(Items listed in a dataset)
┌──
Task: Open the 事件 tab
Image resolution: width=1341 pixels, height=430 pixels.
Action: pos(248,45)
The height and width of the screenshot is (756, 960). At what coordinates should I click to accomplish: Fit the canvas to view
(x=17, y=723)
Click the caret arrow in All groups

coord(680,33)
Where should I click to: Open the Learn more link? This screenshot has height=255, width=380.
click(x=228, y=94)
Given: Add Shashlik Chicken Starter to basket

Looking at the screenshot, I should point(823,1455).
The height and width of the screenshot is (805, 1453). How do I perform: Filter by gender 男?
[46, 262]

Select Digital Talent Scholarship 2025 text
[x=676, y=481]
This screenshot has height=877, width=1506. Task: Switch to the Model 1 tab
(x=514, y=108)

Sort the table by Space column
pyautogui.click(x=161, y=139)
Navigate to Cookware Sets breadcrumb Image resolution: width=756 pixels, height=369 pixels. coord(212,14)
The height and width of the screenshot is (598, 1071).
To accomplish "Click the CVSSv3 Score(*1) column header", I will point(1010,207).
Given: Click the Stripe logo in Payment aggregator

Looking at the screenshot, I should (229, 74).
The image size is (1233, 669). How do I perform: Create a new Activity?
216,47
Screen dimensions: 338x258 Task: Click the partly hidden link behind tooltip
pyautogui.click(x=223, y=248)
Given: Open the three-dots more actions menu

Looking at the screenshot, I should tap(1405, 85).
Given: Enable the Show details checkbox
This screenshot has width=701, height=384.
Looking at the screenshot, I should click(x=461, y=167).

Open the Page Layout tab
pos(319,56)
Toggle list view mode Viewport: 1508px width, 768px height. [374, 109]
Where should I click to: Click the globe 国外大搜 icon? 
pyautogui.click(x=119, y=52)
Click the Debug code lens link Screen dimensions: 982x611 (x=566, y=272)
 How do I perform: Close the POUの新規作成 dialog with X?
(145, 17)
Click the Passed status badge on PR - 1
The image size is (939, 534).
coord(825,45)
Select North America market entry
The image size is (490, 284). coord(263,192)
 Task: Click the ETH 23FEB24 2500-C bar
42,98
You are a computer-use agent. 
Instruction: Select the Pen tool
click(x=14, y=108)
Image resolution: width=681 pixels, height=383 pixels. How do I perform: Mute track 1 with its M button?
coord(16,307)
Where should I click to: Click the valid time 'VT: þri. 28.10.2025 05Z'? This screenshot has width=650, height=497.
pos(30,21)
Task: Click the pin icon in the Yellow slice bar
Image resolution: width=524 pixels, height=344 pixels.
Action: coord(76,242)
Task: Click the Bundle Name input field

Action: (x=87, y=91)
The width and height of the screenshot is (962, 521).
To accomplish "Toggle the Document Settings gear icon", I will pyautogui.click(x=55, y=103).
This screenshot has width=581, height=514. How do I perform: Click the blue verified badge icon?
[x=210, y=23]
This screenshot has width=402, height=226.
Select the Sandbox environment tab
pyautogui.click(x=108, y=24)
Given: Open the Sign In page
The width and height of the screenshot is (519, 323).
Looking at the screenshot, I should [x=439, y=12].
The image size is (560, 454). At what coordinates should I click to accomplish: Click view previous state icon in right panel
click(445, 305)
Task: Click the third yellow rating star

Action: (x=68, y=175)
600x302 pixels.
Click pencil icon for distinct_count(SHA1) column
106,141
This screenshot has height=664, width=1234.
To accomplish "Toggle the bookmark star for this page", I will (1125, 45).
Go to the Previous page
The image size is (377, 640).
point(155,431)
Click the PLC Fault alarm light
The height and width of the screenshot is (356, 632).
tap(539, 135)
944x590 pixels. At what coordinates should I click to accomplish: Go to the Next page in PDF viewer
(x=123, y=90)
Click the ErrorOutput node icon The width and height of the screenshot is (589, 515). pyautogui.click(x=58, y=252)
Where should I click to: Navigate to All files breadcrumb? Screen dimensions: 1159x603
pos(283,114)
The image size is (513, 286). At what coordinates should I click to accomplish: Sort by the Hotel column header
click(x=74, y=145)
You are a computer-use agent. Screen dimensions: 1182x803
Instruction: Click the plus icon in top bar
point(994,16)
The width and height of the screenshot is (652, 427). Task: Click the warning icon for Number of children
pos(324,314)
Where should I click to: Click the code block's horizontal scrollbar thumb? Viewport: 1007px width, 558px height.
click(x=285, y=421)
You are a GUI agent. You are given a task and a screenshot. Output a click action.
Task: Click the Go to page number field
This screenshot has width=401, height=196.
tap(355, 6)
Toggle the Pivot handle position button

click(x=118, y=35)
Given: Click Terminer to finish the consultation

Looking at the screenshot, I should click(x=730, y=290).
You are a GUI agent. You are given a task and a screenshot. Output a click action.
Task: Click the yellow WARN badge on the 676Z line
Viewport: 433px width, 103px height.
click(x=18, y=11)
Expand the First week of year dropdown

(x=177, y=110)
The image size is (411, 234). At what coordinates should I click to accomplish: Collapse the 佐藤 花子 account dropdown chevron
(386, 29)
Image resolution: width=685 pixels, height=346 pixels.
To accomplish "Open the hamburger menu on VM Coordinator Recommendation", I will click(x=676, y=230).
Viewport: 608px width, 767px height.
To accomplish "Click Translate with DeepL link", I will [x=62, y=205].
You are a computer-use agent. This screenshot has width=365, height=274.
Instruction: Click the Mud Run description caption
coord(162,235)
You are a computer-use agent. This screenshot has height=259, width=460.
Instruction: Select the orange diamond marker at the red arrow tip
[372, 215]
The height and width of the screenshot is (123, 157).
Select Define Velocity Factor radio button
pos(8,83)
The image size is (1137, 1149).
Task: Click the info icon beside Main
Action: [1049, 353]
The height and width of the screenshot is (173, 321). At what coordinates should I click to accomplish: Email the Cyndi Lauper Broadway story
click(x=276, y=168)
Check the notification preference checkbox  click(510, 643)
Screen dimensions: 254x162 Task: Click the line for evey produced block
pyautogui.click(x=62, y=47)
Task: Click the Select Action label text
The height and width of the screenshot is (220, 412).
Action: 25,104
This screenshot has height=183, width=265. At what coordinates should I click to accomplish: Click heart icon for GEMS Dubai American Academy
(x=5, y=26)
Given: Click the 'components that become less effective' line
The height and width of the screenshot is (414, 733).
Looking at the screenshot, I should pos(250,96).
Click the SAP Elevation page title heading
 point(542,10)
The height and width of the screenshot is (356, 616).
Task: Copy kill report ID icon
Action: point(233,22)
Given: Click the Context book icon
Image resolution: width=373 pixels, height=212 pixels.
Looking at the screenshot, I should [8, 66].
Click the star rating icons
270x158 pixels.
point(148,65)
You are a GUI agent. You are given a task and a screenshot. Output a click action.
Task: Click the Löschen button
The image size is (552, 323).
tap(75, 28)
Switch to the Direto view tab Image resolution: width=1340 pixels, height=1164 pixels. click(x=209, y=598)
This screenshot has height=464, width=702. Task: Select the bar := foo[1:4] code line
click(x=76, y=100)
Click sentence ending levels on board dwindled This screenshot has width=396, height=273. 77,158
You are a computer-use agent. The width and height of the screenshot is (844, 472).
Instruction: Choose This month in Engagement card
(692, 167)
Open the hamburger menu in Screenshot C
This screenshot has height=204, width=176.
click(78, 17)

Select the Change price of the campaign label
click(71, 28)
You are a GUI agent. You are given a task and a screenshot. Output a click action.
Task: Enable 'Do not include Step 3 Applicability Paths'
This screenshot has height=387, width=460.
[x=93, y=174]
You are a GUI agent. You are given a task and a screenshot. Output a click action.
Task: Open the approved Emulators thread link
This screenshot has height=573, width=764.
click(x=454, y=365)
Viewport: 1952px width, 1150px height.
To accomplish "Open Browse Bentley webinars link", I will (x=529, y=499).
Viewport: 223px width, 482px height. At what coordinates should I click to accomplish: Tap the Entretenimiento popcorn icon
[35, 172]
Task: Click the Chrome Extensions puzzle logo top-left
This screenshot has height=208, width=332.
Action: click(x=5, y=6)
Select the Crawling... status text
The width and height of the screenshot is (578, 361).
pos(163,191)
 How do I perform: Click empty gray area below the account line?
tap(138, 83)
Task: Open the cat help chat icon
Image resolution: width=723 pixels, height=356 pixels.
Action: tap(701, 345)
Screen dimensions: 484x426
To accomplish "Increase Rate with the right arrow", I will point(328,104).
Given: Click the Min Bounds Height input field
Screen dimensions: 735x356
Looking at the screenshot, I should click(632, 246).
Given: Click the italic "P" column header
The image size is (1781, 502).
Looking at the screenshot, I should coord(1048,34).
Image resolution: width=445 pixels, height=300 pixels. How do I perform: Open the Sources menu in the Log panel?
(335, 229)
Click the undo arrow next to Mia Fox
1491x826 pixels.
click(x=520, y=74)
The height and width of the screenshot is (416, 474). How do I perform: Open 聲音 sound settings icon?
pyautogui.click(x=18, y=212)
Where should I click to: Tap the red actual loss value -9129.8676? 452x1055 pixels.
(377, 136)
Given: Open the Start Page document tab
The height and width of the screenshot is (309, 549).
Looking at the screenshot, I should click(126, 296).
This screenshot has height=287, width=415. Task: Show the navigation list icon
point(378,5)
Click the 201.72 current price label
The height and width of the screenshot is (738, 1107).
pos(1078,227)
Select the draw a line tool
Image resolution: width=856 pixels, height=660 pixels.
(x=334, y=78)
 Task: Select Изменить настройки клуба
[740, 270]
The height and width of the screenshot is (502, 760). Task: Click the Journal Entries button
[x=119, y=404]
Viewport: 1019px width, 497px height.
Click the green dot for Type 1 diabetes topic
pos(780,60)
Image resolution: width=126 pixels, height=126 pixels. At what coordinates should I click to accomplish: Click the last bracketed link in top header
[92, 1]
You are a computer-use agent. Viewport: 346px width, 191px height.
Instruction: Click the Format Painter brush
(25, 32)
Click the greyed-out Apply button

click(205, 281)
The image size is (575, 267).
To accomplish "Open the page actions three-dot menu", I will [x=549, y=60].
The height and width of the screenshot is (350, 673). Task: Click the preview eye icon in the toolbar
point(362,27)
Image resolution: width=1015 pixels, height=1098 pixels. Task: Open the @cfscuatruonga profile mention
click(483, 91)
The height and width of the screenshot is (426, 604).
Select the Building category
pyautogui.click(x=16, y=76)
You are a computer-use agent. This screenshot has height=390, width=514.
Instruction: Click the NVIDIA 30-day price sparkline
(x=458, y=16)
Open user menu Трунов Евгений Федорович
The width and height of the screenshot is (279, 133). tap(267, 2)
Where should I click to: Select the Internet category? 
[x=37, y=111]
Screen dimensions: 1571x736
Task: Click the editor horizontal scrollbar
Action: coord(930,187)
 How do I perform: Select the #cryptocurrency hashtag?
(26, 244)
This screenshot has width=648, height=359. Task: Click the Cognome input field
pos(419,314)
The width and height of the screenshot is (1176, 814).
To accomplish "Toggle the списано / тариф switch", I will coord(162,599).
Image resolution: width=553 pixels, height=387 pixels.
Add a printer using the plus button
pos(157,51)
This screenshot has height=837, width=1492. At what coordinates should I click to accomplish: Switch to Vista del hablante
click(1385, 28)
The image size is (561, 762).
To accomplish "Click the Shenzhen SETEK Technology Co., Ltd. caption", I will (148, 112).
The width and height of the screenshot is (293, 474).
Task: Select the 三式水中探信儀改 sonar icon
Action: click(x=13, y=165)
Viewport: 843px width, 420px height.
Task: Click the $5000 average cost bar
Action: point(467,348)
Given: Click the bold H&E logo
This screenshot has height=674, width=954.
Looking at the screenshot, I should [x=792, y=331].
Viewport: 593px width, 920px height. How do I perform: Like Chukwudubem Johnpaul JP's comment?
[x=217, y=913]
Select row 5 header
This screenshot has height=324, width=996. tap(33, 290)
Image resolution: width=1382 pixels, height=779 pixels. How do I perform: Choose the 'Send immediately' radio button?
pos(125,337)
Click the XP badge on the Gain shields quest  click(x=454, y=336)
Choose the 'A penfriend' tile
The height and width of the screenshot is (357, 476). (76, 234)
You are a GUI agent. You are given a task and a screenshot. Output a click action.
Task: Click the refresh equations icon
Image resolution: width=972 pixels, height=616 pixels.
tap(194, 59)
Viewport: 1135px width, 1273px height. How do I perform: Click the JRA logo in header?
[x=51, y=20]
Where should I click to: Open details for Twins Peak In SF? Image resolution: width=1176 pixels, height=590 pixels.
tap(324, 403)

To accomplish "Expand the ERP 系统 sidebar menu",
└──
Check every line of the data above for the string "checkbox", and copy those that have it.

> Task solution
Given: Enable the Show details checkbox
Check the notification preference checkbox  click(510, 643)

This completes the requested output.